* RECORDS TO USE *
* * * * * * * * *

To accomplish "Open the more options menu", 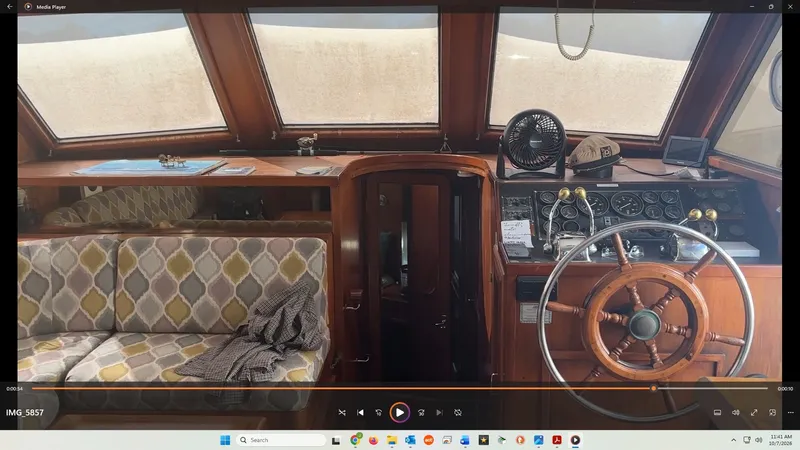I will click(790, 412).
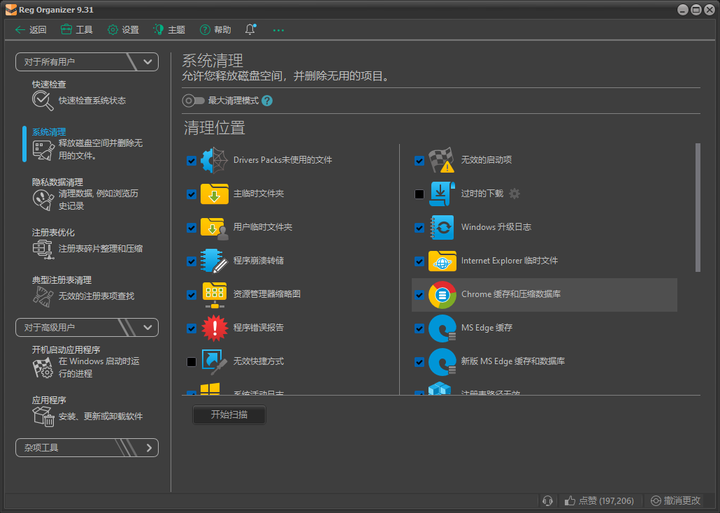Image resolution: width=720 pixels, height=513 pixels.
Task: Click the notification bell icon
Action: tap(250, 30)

* * * * * * * * *

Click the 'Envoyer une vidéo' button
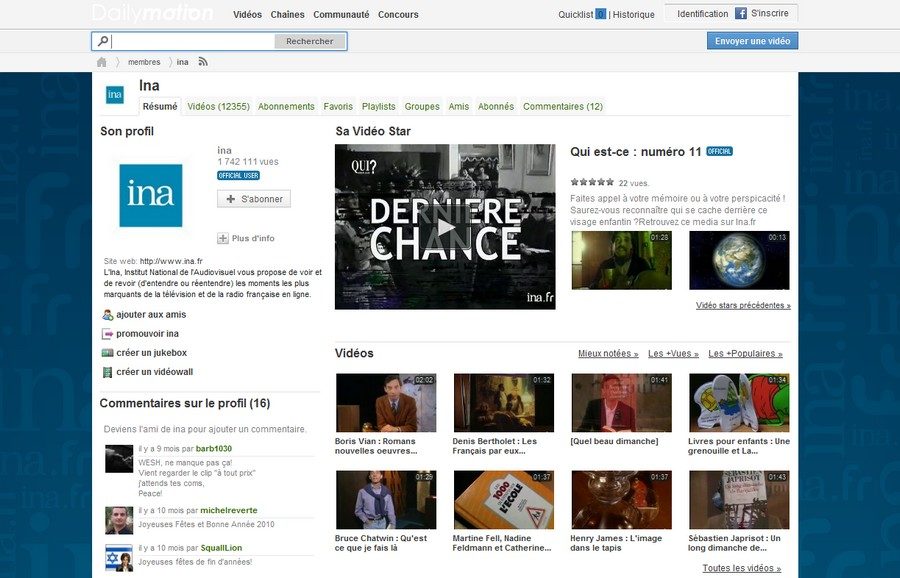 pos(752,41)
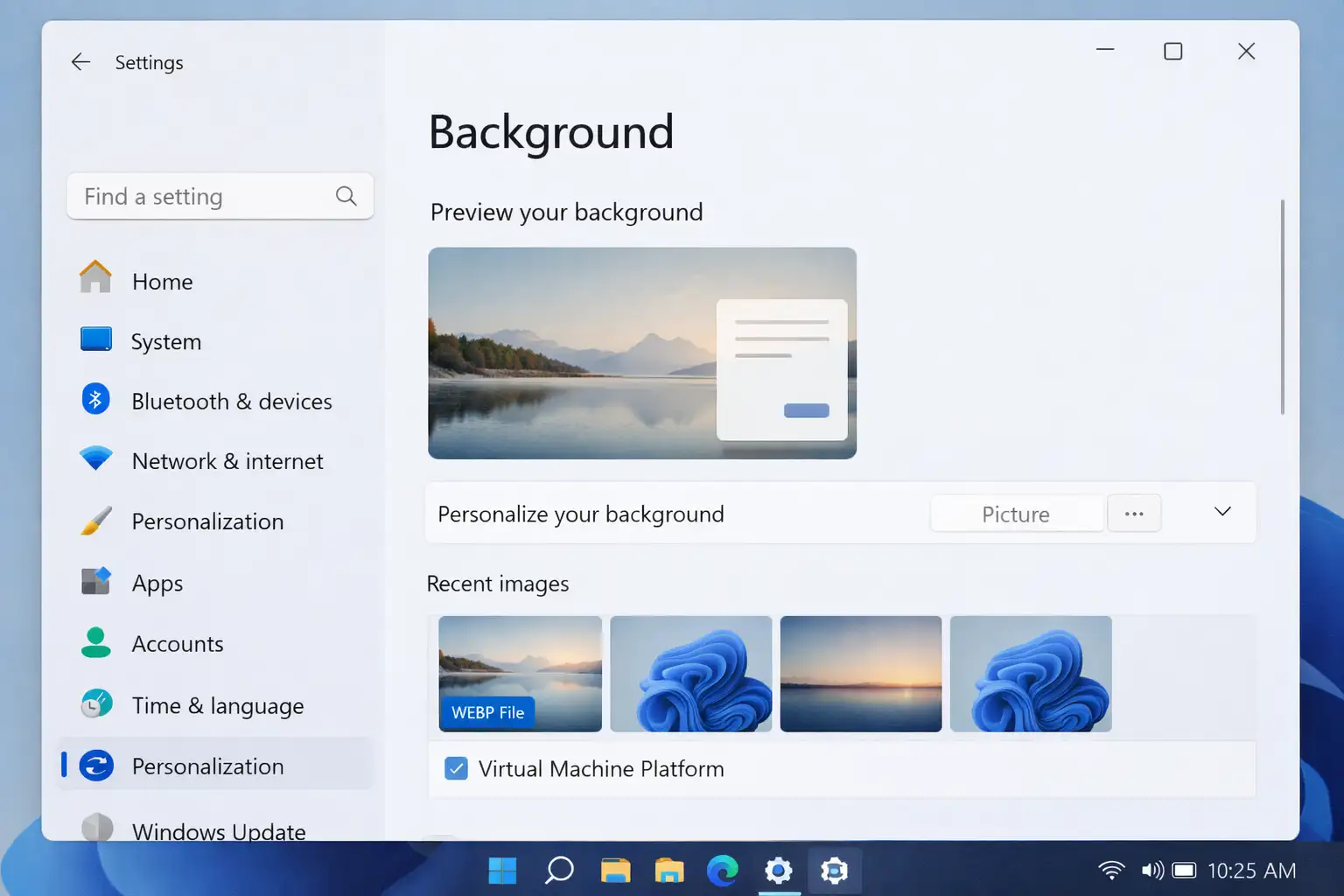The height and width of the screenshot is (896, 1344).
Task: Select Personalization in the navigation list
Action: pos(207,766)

* * * * * * * * *

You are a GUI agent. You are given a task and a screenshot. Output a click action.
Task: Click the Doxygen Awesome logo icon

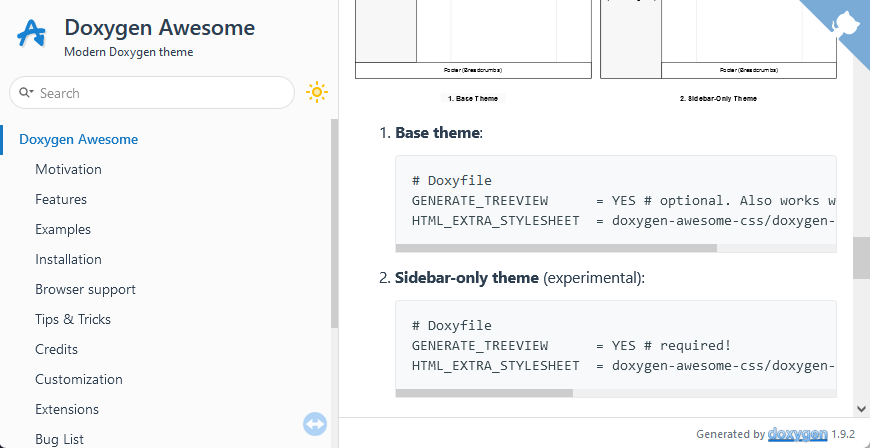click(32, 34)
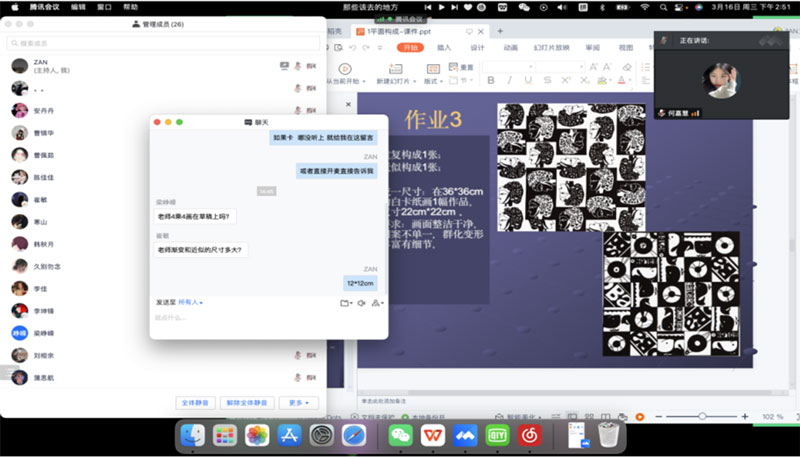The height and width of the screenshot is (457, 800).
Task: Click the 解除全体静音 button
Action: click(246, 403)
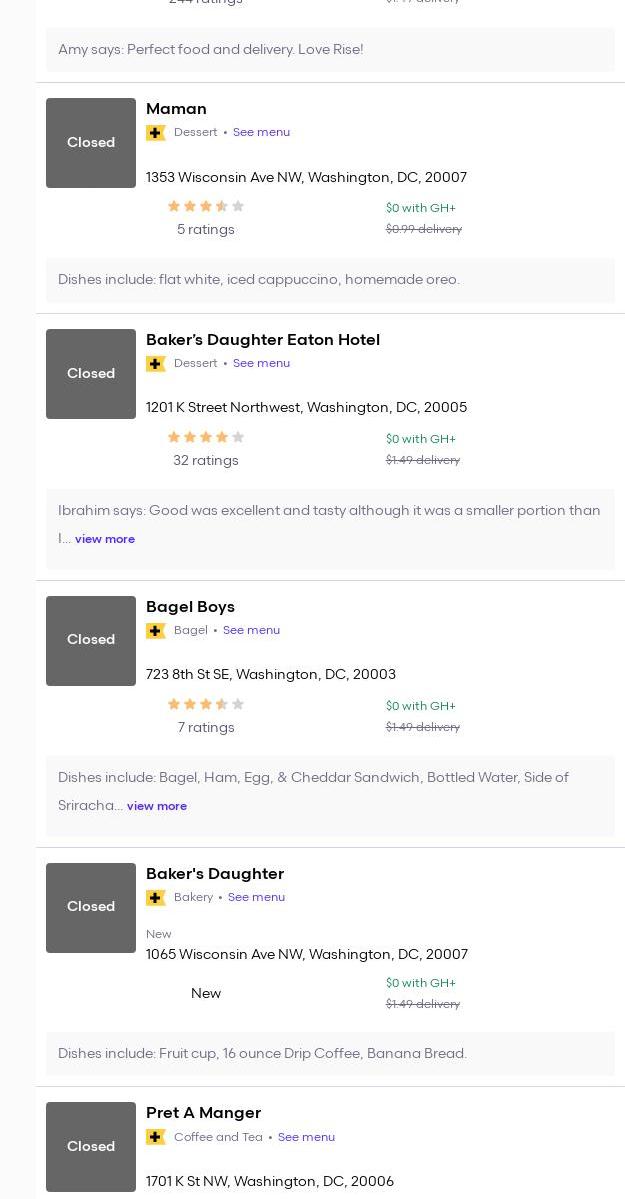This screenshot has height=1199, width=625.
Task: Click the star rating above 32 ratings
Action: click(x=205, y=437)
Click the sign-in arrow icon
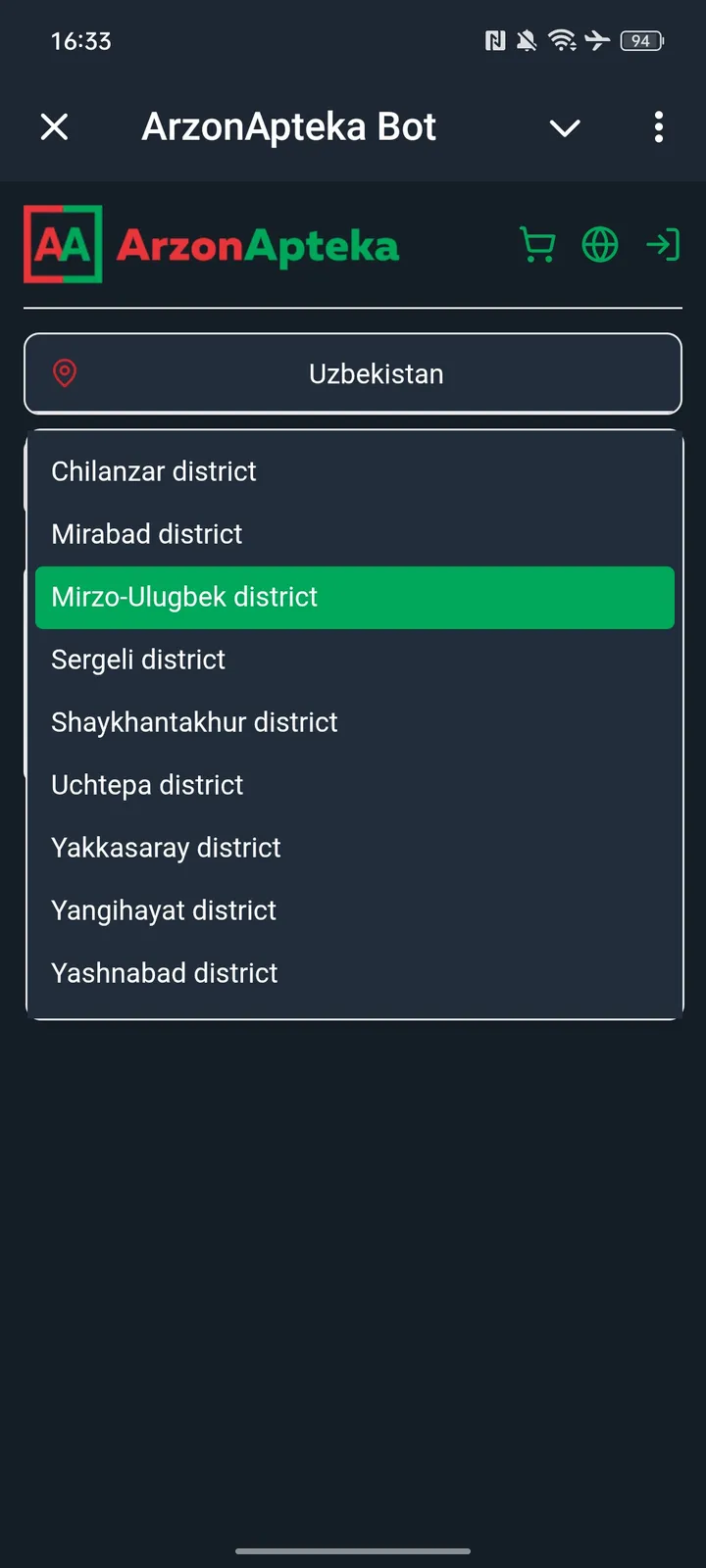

* * * * * * * * *

* WHAT TO DO *
Treat the line with "Task: Click the Doxygen Awesome logo icon" as the start and the line with "Click the sign-in arrow icon" as the end, and return exactly that span of the data above, both ends included, without pictures.

* SOLUTION TO THE PROBLEM *
Task: Click the Doxygen Awesome logo icon

click(32, 34)
The height and width of the screenshot is (457, 800).
Task: Click the 解除全体静音 button
Action: click(246, 403)
This screenshot has height=1199, width=625.
Task: Click the star rating above 32 ratings
Action: click(x=205, y=437)
Click the sign-in arrow icon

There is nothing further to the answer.